C’est ici que la clarté stratégique est importante. L’objectif n’est pas de choisir entre la sécurité et la liberté d’expression. Il s’agit de concevoir des politiques, internes et externes, qui montrent que ces droits peuvent coexister. Les entreprises qui rejettent les préoccupations soulevées par les parties prenantes internationales risquent d’être considérées comme évasives ou négligentes. Ce n’est pas viable.

Une dynamique se met en place à l’échelle mondiale autour d’environnements numériques contrôlés qui protègent les utilisateurs tout en respectant les droits. La confiance du public dans les plateformes repose sur la démonstration que les protections ne sont pas automatiquement synonymes de censure. Mme Silverman a cité des médias récents, tels que la série télévisée « Adolescence », pour montrer ce qui se passe en l’absence de réglementation : un préjudice réel, ciblant souvent les jeunes utilisateurs, n’est pas contrôlé.

Les dirigeants doivent faire partie de l’architecture de la solution et ne pas rester au milieu. Cela signifie qu’ils doivent soutenir des règles qui s’appliquent strictement aux comportements criminels, dont l’exécution est transparente et qui font l’objet d’un réexamen régulier. Le débat sur la loi sur la sécurité en ligne n’est pas seulement juridique, il est aussi stratégique. Les entreprises qui sauront tirer leur épingle du jeu bénéficieront d’un effet de levier en termes de conformité et de réputation sur les marchés mondiaux.

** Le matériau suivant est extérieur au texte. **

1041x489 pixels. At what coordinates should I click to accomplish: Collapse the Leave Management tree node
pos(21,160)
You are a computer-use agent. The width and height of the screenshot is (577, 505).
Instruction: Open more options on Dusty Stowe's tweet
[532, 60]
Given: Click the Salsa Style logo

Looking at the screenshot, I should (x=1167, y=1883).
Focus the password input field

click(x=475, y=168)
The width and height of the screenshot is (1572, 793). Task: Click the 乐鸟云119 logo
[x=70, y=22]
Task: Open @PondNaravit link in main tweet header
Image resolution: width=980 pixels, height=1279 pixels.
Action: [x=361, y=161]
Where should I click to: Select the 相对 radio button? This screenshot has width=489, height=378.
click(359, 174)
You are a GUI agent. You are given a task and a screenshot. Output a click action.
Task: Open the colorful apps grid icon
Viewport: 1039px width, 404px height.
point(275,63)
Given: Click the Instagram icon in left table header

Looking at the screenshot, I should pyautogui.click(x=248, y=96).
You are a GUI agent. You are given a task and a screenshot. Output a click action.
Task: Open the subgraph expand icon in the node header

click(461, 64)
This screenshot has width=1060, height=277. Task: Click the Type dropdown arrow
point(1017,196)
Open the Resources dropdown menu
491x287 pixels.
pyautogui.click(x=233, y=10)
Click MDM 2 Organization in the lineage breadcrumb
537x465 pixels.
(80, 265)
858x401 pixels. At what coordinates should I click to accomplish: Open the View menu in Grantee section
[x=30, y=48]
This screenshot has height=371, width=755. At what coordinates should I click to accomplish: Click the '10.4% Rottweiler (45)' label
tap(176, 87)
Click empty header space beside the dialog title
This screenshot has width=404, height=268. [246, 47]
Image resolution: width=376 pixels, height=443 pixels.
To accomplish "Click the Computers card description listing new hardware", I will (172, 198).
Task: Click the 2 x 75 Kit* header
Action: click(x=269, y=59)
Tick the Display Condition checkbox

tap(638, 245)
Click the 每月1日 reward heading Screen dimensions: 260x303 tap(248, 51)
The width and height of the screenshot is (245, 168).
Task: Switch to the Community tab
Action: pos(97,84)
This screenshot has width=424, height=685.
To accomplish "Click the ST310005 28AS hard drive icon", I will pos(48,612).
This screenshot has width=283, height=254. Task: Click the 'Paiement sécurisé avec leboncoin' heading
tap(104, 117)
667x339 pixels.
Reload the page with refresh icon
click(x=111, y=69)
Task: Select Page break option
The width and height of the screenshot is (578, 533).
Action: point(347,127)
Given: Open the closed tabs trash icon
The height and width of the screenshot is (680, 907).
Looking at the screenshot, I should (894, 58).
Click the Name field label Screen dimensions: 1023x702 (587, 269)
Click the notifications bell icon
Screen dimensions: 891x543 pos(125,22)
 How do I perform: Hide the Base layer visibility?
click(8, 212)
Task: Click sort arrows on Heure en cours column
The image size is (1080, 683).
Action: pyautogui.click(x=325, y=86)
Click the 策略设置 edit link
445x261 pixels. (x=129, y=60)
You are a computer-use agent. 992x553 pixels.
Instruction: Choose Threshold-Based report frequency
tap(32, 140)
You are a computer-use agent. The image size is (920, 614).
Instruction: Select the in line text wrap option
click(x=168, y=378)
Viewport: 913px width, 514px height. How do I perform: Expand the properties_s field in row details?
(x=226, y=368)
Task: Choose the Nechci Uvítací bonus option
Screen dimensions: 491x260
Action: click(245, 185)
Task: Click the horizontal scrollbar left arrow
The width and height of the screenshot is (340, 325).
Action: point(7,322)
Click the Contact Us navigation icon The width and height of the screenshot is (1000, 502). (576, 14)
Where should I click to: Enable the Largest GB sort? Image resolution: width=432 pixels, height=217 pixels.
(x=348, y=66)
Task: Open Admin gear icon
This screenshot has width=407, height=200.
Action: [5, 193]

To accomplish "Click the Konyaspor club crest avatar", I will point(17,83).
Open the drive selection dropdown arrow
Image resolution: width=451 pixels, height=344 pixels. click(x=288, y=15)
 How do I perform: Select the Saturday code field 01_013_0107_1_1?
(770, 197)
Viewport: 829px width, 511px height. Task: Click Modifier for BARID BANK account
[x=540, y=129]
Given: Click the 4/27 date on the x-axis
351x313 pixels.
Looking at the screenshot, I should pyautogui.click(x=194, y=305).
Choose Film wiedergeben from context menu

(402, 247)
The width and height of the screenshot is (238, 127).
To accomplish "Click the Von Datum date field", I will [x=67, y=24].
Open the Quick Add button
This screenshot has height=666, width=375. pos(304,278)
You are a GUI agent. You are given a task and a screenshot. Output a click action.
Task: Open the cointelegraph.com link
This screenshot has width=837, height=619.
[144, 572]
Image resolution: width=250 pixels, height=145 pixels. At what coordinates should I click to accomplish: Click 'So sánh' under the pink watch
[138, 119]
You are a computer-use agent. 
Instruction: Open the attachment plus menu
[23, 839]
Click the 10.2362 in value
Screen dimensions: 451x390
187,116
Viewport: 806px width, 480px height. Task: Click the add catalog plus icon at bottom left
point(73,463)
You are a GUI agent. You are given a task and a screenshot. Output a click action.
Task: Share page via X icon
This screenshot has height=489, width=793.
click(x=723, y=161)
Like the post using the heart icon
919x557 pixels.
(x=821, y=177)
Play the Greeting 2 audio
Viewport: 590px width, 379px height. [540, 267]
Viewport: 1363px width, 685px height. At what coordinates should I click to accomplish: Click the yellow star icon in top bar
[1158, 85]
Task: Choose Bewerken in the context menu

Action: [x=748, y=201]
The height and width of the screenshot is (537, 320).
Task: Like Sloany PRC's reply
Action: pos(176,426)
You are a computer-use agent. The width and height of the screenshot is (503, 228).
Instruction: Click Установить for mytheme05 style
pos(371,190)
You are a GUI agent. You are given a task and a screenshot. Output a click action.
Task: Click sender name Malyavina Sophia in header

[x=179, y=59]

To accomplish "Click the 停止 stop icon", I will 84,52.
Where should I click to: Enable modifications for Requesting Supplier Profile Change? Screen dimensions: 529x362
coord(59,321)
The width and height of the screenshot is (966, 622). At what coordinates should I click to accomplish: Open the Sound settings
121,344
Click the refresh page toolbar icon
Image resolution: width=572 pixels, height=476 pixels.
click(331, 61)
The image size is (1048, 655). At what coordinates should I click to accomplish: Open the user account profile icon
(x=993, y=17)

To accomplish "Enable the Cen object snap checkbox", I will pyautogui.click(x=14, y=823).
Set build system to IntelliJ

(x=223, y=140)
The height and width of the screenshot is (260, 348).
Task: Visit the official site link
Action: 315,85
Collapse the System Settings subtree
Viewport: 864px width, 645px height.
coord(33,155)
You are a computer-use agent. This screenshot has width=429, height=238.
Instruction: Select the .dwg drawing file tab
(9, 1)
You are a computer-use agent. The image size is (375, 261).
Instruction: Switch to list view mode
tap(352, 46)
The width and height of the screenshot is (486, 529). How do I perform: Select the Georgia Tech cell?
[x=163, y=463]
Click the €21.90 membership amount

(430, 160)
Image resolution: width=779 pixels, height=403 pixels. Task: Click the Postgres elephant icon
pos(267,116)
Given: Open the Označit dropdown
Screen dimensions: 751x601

Principaux faits marquants

  • La faiblesse de l’application limite l’impact : L’application actuelle de l’Ofcom, lente et basée sur des listes de contrôle, sape l’intention de la loi sur la sécurité en ligne. Les dirigeants devraient faire pression en faveur d’une réglementation assertive, assortie de sanctions, afin de responsabiliser les plateformes et d’éviter les débordements politiques.
  • Les algorithmes font courir des risques aux utilisateurs : Les plateformes permettent l’exposition à des contenus préjudiciables par le biais de flux algorithmiques, en particulier pour les utilisateurs mineurs. Les dirigeants devraient investir dans des systèmes de diffusion de contenu tenant compte de l’âge des utilisateurs et aligner la conception des algorithmes sur les normes de sécurité des utilisateurs.
  • L’exposition non réglementée nuit à la santé mentale : Des filtres de contenu inadéquats sont liés à l’augmentation des problèmes d’anxiété et d’estime de soi chez les mineurs. Les équipes dirigeantes devraient donner la priorité aux mesures de protection de la santé mentale et intégrer la réduction des risques dans les stratégies de croissance des plateformes.
  • La modération réactive n’est plus viable : Laisser la modération du contenu aux utilisateurs est dépassé et inefficace. Les dirigeants doivent passer à des systèmes de modération proactifs, basés sur la technologie et soutenus par une supervision humaine claire afin de respecter les normes légales et éthiques.
  • Les réglementations doivent évoluer avec la technologie : les directives statiques ne peuvent pas suivre le rythme des plateformes pilotées par l’IA et des nouvelles menaces en ligne. Les décideurs doivent plaider en faveur d’un codéveloppement réglementaire permettant une adaptabilité en temps réel, et y participer.
  • Les préoccupations relatives à la liberté d’expression appellent un examen minutieux à l’échelle mondiale : Les réactions internationales suggèrent que les efforts de réglementation doivent équilibrer efficacement la sécurité et l’expression. Les dirigeants doivent veiller à la transparence de la gouvernance des contenus et concevoir des politiques qui renforcent à la fois l’ouverture du discours et la prévention des dommages.